--- start Records provided ---

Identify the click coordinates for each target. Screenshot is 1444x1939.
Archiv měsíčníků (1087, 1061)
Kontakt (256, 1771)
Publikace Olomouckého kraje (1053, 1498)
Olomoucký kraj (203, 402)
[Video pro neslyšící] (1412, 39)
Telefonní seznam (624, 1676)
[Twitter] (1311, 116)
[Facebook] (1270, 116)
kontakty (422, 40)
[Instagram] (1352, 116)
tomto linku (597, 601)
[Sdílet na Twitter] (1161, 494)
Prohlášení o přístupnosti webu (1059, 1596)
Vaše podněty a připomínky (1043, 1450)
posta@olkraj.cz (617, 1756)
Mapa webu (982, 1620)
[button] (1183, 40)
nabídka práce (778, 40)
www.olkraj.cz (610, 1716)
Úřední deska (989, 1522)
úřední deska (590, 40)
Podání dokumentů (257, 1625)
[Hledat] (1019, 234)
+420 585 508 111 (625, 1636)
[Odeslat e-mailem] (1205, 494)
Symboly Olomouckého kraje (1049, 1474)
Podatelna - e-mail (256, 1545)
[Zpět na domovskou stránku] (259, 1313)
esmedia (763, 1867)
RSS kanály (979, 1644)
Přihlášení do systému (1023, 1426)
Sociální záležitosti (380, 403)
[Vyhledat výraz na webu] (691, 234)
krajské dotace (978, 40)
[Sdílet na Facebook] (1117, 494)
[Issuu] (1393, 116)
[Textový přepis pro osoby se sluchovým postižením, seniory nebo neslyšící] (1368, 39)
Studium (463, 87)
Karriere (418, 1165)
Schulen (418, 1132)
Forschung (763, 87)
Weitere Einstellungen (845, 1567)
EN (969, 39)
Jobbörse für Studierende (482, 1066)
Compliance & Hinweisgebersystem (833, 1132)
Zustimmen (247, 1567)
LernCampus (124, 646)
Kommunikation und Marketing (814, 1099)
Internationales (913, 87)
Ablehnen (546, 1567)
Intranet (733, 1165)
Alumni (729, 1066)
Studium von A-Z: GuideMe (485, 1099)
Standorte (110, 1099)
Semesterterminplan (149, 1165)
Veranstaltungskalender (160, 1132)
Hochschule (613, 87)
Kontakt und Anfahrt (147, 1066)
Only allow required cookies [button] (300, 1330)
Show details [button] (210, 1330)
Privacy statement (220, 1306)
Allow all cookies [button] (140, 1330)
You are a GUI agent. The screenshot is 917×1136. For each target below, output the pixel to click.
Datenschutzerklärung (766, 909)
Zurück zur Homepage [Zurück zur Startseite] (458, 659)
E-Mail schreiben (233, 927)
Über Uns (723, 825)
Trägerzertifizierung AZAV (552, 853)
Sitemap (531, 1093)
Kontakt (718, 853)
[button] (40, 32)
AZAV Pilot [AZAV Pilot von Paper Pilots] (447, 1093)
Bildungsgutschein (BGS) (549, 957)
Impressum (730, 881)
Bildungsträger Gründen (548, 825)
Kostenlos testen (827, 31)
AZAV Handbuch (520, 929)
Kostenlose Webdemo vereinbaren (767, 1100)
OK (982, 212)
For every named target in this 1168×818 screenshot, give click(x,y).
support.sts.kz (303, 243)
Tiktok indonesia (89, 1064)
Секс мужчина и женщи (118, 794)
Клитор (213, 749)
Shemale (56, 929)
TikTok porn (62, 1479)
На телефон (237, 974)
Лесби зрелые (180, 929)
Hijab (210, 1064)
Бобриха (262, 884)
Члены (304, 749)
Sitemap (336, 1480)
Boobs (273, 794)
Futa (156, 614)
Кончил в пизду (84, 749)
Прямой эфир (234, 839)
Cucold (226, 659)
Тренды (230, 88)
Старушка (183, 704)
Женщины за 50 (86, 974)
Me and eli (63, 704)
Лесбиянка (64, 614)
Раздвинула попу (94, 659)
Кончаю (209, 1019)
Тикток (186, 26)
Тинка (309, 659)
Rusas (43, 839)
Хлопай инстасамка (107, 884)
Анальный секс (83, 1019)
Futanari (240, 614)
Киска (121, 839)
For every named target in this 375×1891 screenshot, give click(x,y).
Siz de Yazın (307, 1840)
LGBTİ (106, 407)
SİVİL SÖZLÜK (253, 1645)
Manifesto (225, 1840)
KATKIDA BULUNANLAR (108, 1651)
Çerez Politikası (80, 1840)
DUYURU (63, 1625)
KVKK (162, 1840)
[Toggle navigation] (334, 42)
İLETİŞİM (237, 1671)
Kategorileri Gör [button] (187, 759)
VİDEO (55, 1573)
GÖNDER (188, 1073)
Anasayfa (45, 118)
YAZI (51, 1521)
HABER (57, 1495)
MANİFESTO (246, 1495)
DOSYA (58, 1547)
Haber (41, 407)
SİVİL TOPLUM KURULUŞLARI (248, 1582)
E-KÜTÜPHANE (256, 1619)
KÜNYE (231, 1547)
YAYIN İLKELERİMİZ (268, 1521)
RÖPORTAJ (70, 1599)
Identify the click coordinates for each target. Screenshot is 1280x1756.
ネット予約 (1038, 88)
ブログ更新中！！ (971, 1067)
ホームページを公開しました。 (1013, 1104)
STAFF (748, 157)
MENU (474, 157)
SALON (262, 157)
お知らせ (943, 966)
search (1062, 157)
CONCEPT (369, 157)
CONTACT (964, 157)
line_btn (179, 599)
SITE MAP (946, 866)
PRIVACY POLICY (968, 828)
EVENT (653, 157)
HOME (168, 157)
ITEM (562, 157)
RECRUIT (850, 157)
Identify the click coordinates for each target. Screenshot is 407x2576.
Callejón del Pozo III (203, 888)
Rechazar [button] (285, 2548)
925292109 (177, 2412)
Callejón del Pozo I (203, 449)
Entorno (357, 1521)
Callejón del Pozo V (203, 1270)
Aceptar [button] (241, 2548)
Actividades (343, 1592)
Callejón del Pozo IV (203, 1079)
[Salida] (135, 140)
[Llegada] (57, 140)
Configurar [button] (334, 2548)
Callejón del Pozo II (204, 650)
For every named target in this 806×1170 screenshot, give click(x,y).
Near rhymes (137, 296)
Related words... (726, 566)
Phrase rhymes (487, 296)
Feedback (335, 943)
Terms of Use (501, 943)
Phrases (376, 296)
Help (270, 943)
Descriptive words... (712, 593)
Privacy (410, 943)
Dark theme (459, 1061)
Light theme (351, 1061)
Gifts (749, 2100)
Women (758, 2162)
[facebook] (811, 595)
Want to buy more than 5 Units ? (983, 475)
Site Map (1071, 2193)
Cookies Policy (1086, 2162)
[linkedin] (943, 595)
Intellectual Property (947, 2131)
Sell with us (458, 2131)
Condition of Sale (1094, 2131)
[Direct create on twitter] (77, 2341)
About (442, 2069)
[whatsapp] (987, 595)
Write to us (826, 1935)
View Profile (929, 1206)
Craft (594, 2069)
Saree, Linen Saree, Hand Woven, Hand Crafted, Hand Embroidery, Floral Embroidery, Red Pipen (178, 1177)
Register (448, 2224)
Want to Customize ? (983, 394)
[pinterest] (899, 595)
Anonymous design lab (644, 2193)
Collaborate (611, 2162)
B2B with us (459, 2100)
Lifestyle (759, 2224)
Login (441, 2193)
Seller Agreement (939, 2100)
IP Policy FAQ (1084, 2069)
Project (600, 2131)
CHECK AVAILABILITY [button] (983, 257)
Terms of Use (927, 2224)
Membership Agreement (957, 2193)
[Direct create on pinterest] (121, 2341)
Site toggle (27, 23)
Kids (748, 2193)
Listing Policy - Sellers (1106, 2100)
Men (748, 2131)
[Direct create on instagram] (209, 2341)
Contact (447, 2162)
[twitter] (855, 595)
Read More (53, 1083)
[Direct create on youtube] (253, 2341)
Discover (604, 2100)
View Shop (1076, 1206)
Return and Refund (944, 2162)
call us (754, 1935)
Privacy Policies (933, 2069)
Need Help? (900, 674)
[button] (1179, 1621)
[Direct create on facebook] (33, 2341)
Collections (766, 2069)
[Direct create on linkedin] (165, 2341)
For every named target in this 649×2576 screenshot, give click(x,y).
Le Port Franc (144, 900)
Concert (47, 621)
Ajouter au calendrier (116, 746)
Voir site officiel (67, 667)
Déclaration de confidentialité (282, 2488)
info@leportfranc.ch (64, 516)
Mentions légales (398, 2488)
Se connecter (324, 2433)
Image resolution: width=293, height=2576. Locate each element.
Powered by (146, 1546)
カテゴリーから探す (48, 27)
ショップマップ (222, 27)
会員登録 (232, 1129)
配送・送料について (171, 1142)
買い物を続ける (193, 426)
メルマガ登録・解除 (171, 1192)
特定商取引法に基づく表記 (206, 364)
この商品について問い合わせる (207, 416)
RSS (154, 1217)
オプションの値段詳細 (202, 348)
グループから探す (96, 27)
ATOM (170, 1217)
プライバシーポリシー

--- end Records provided ---

* Stated task: Please format the data from the line with "Return and Refund (944, 2162)" to the line with "Ajouter au calendrier (116, 746)", both included, as a JSON list of strings with one string per line, leaving out any blank lines.

* Answer below:
[
  "Return and Refund (944, 2162)",
  "call us (754, 1935)",
  "Privacy Policies (933, 2069)",
  "Need Help? (900, 674)",
  "[button] (1179, 1621)",
  "[Direct create on facebook] (33, 2341)",
  "Collections (766, 2069)",
  "[Direct create on linkedin] (165, 2341)",
  "For every named target in this 649×2576 screenshot, give click(x,y).",
  "Le Port Franc (144, 900)",
  "Concert (47, 621)",
  "Ajouter au calendrier (116, 746)"
]